ここ数年、農協の上部組織が改革のテーマになり続けている(東京・大手町)
ここ数年、農協の上部組織が改革のテーマになり続けている(東京・大手町)

 潮目を変えたのが、政府の規制改革推進会議のワーキング・グループが11月11日に出した意見だ。全農が手がけている肥料や農薬などの農業資材の購買事業について「仕入れ契約の当事者であることをやめる。そのために1年以内に組織を転換し、人員の配置を換え、関連部門を譲渡・売却する」ことを求めた。事実上、購買事業からの撤退を迫る内容だ。

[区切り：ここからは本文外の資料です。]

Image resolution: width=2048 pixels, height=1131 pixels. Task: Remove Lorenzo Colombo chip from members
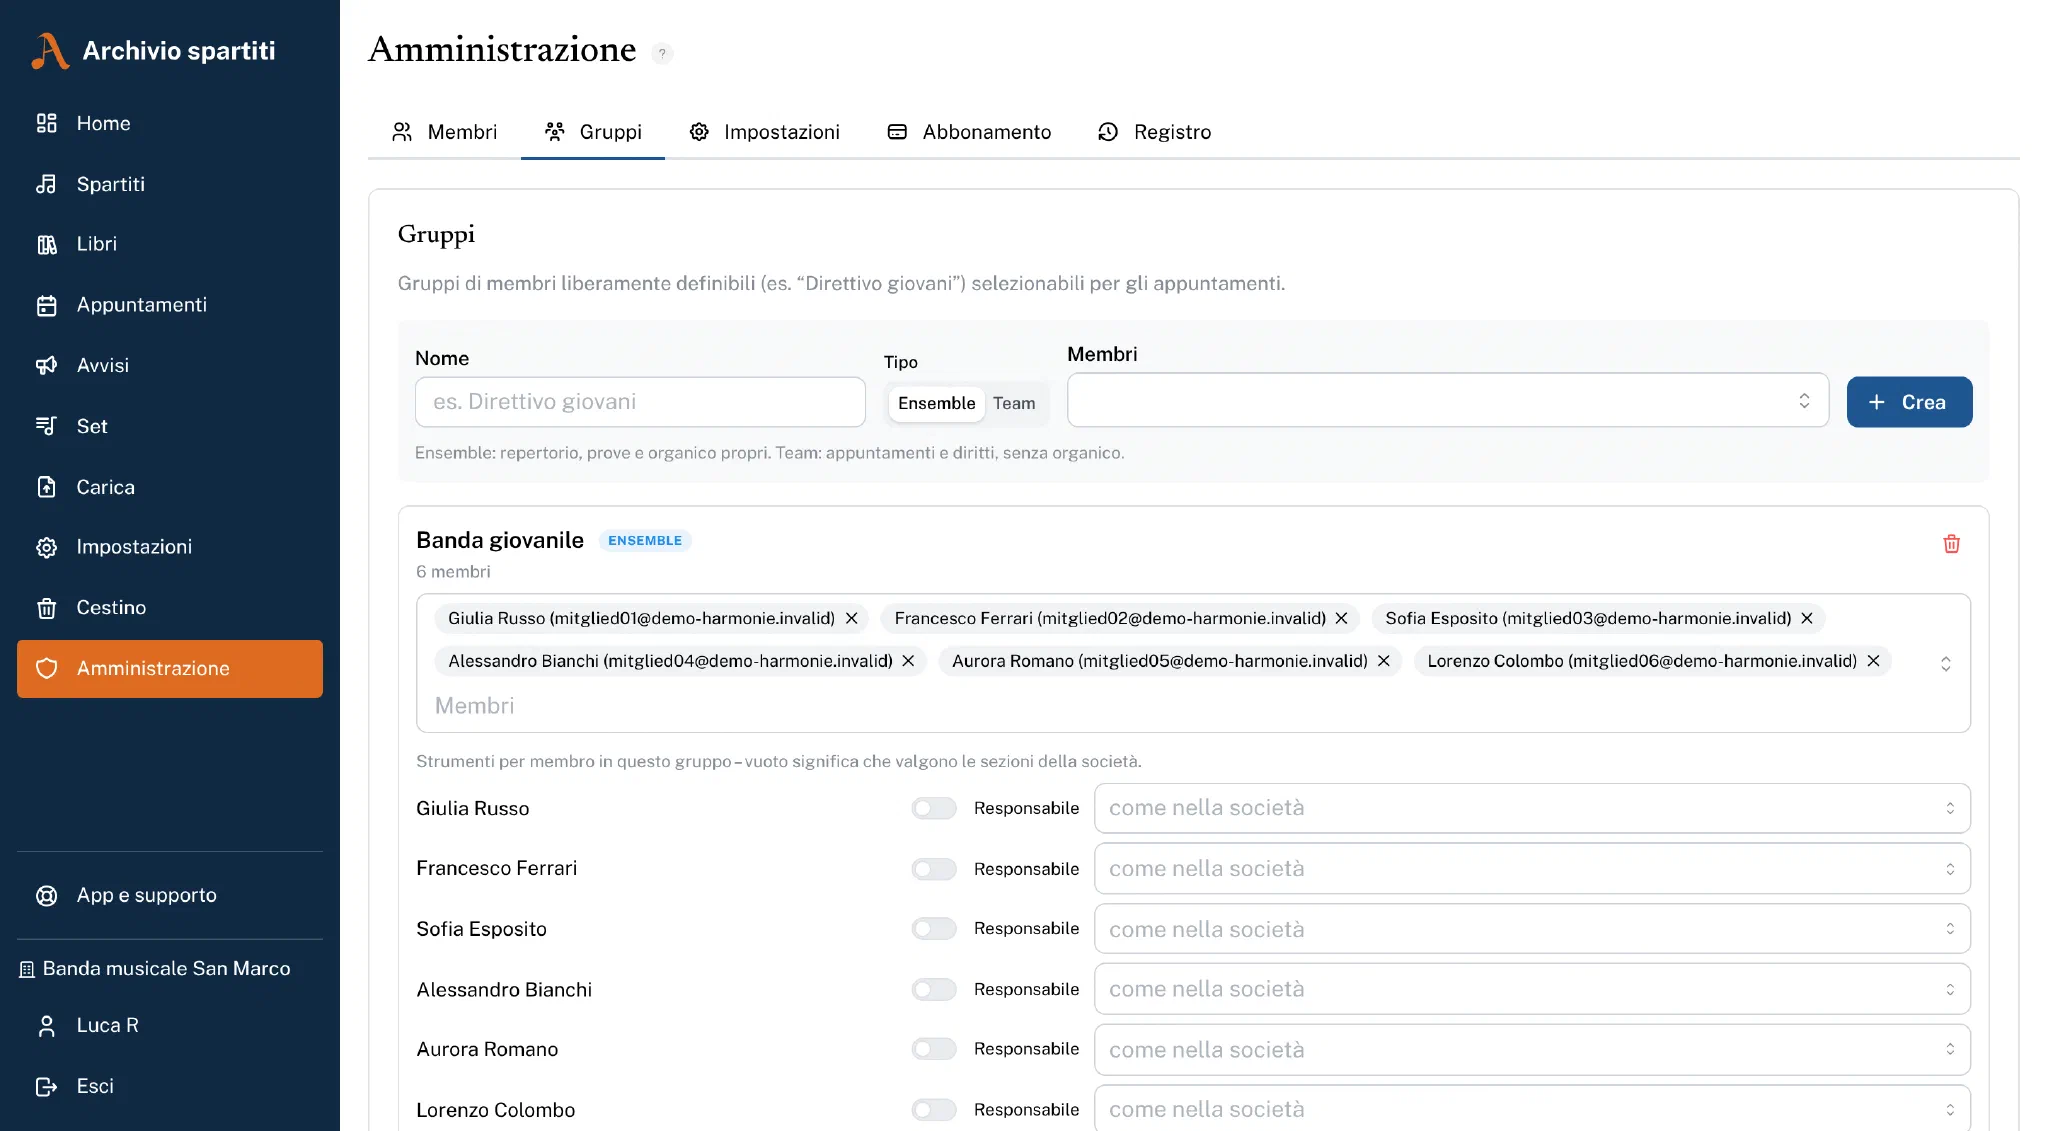[1874, 661]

 農産物の販売についても「委託販売から買い取り販売に1年以内に移行すべきである」と提言した。買い取り販売にすれば、農産物を売るリスクは現状のように農家ではなく、全農が負うことになる。

高めのボールを投げる

 小泉氏と奥野会長の「対話路線」が変調した節目として規制会議の提言を取り上げたのは、小泉氏と規制会議が連携していたからだ。実際、提言に先立ち、小泉氏の周辺からも規制会議の内部からも「高めのボールを投げる」という同じ表現が伝わってきた。提言がそのまま実現するとは当事者も思っていないが、全農から何らかの譲歩は引き出せるという意味だろう。

 農協サイドは猛反発した。奥野会長は11月21日に東京に1500人を集めて緊急集会を開き、規制会議の提言を「容認できない」とする決議を採択した。奥野氏は過去の全中の行動パターンを改め、日比谷公園でシュプレヒコールを上げるような示威行動は控えてきたが、規制会議の投げた「高めのボール」に対しては対決姿勢を鮮明にした。

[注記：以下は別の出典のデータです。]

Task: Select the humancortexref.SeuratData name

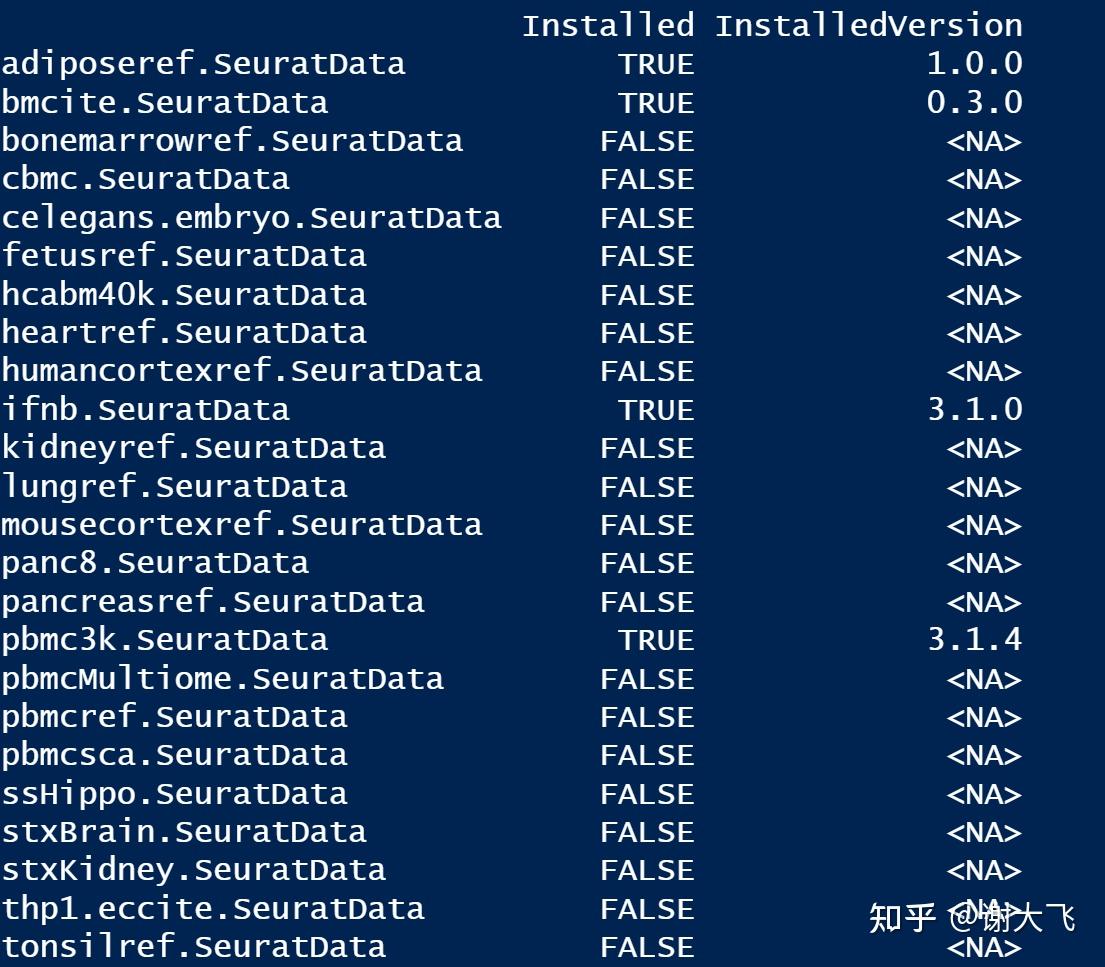Action: click(241, 371)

 決着はその3日後。政府・与党が24日にまとめた農業改革案からは、全農の事業の見直しについて「購買部門の1年以内の新組織への転換」「買い取り販売への1年以内の移行」などが抜け落ちた。規制会議が求めた「貯金事業を手がける農協を3年後をメドに半減させる」という項目も消えた。利幅の大きい貯金事業に甘え、農協の農産物販売に十分力が入っていないという問題意識から出た提言だった。

 複数のメディアはこれを改革の後退として批判的に報じた。規制会議が出した提言と結論を比べて落差の大きさを強調し、改革が抵抗勢力に押し戻されたとする論調だ。「全農抜本改革見送り」「小泉氏に農林族の壁」「改革後退」などの見出しが躍った。